A few rules for current purposes:

  • Board is 4x4 square,
  • Player wins when he has 3 symbols (X or O) in row, column or diagonal,
  • Empty field is represented by 0, X by 1 and O by 2.
  • There is no whole game for performance testing. Goal is to determine only one next move (player 1 must play (2, 1)) using minimax like bellow:
[[1 0 0 1]         [[1 0 0 1]
 [0 2 0 0]    ->    [0 2 0 0]
 [0 0 1 0]          [0 1 1 0]
 [1 2 2 1]]         [1 2 2 1]]

Here is whole program. Even game board is almost full, get optimal move takes 3 seconds. Most of the time takes function search_sequence and then minimax. Is there any way to optimize it? Bellow are described some parts of program.

search_sequence

Function accepts array and sequence (also array) and check, if array includes sequence.

# E. g. [1 2 3 4 5] includes [2 3 4] but not [5 4 3].
def search_sequence(arr, seq):
    r_seq = numpy.arange(seq.shape[0])
    M = (arr[numpy.arange(arr.shape[0] - seq.shape[0] + 1)[:, None] + r_seq] == seq).all(1)
    return M.any() > 0

get_diags

Accepts 2D array and return list of all diagonals.

# [[1 2 3]        
#  [4 5 6]  ->  [[1] [2 4] [7 5 3] [8 6] [9] [3] [2 6] [1 5 9] [4 8] [7]]         
#  [7 8 9]]         
def get_diags(state):
    diags = [state[::-1,:].diagonal(i) for i in range(-state.shape[0] + 1, state.shape[1])]
    diags.extend(state.diagonal(i) for i in range(state.shape[1]-1,-state.shape[0],-1))
    return diags

Player.get_actions

Return list of all available actions. Action is simple tuple,

# [[1 2 0]
#  [1 2 1]   ->  [(0, 1) (2, 0) (2, 2)]
#  [0 1 0]]
def get_actions(self, state):
    coords = numpy.asarray(numpy.where(state == 0)).T
    return [tuple(i) for i in coords]

Player.apply_action, Player.undo_action

Apply action to game board. Simply set value on action's coordinates to player's ID.

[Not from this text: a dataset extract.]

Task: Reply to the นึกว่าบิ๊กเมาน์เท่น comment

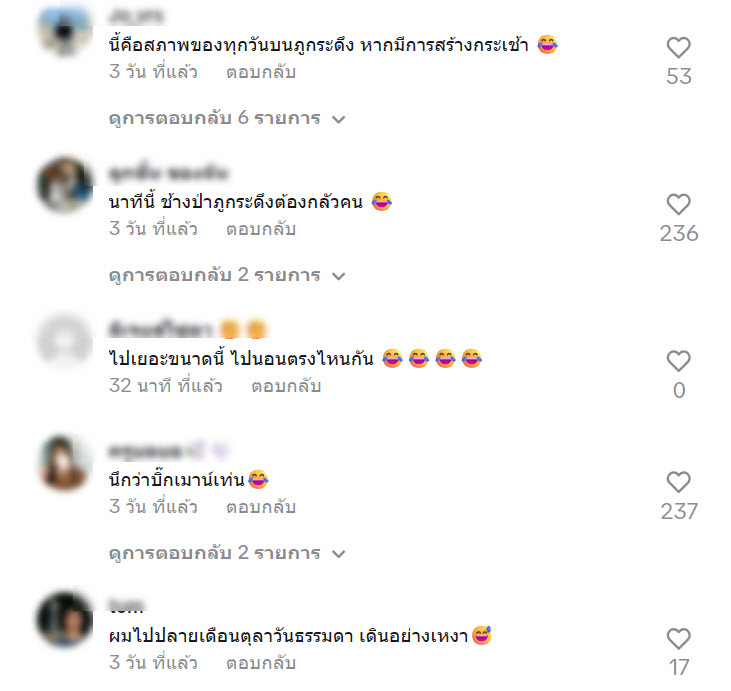Action: [261, 507]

def apply_action(self, state, action):
    state[action] = self.id
    return state

def undo_action(self, state, action):
    state[action] = 0
    return state

Player.is_win

Search all rows, columns and diagonals for sequence of 3 player's ID.

# [[1 2 0]
#  [1 2 1]   ->  True (for player with id = 2)
#  [0 2 0]]
def is_win(self, state):
    for i, row in enumerate(state):
        if search_sequence(row, self.win_seq):
            return True

        if search_sequence(state[:, i], self.win_seq):
            return True

    for diag in get_diags(state):
        if search_sequence(diag, self.win_seq):
            return True

    return False

Player.is_full

Check if there is no field 0 on game board and no move is available.

def is_full(self, state):
    fields = state == 0
    return not fields.any()

Player.minimax

Return score of state tree. 0 = draw, -10 = loss, 10 = win.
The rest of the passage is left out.